Womit wir beim Leitmotiv des Romans sind. Filme stellen nämlich darin ein wichtiges Hintergrundgeräusch dar. Schon der inszenierte Road Trip erinnert an die vielen „Road Movies“, die Hollywood im Lauf der Jahre hergestellt hat. Dann ist eine der entführten Figuren ein UFO-Gläubiger, der verschiedene Endzeit-Szenarien imaginiert – die von den übrigen Entführten jedes Mal auf eine der vielen Erst-Kontakt-Filme Hollywoods zurückgeführt werden können. Ein weiterer Entführter besitzt ein riesiges Wohnmobil mit einem integrierten Kinosaal, in dem Indy – Westernfilme guckt, weil dieser Entführte Fan dieser Art von Filmen ist. Last but not least stellt sich im Lauf der Geschichte heraus, dass es tatsächlich nicht nur Aliens gibt sondern auch jene Spezialabteilung des FBI, die wir so gut aus der Film-Trilogie Men in Black kennen …
Der Motor der Handlung, was wir erst gegen Ende erfahren, ist, dass Indy sich auf einer Quest befindet: Er inszeniert die ganze Entführung nur, weil er einen Artgenossen finden und retten muss, der sich zu Forschungszwecken auf der Erde aufhält, dies aber bereits viel zu lange. Denn es existieren intergalaktische Gesetze, die zwar einen Aufenthalt zu Forschungszwecken auf der Erde erlauben, diesen aber nur für eine streng limitierte Zeit und ohne dass Kontakt aufgenommen wird mit der Menschheit. Verstöße gegen diese Gesetze werden mit sofortiger Auslöschung der Schuldigen geahndet. Indy, der schon längst Francies bester Freund geworden ist, wird nur deshalb gerettet, weil sie gegenüber der mit der Rückholung der beiden beauftragten Alien-Polizei (eigentlich aus Versehen) Wörter gebraucht, die diese in ihre Sprache so übersetzen, dass aus Indys Mission eine heilige Sache wird, deren hoher Status sogar die Verletzung intergalaktischer Gesetze rechtfertigt. Erst jetzt versteht Francie auch, warum Indy ständig irritiert war und sie unbedingt – neben seiner Suche nach dem Alien-Freund – zu einer Heirat nach Las Vegas bringen will: Hat sie ihm doch von der Heirat ihrer Freundin erzählt, und auch, dass sie unbedingt dort anwesend sein müsse, weil sie deren maid of honor sei. Was wiederum Indy im religiös überhöhten Sinn seiner Kultur verstanden hat.

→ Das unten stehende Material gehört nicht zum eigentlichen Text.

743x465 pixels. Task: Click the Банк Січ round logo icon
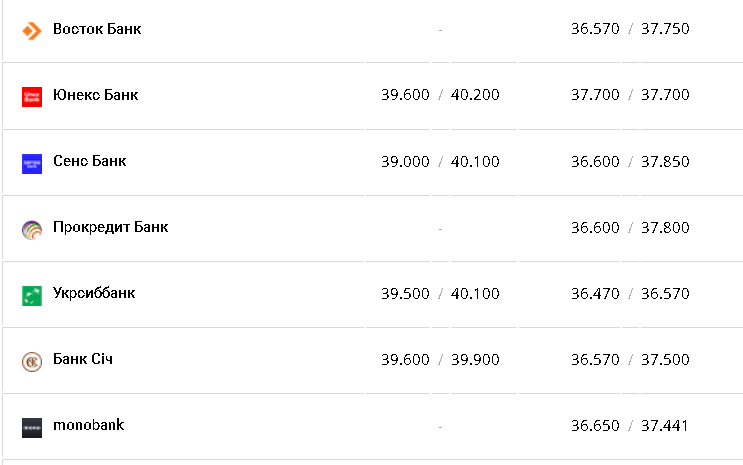(x=32, y=361)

Ziehen wir die reichlich vorhersehbare und typisch US-amerikanische Love Story ab, die zwischen Francie und einem ‚Man in Black‘ aufgebaut wird, wo zwei taffe Leutlein sich wie so 12-Jährige nicht trauen, dem Gegenüber zu gestehen, dass man in ihn bzw. sie verliebt sei, und zum Schluss Hilfe vom Alien dafür brauchen – zieht man also diesen Kitsch ab (auch wenn er als solcher vielleicht sogar von der Autorin gewollt war und eventuell ebenfalls ironisch verstanden werden müsste), so haben wir hier ein munteres Spiel mit Filmzitaten vor uns, eine verrückt-chaotische Version eines Road Trips, ein für einmal nicht nach dem üblichen Standard gebautes Alien und einen großen Haufen Spinner, die sich mit ihren Plänen und Absichten ständig gegenseitig in die Quere kommen. Gutes und intelligentes Amüsement für ein paar Stunden.
Connie Willis: The Road to Roswell. New Yort: Del Rey, 22023.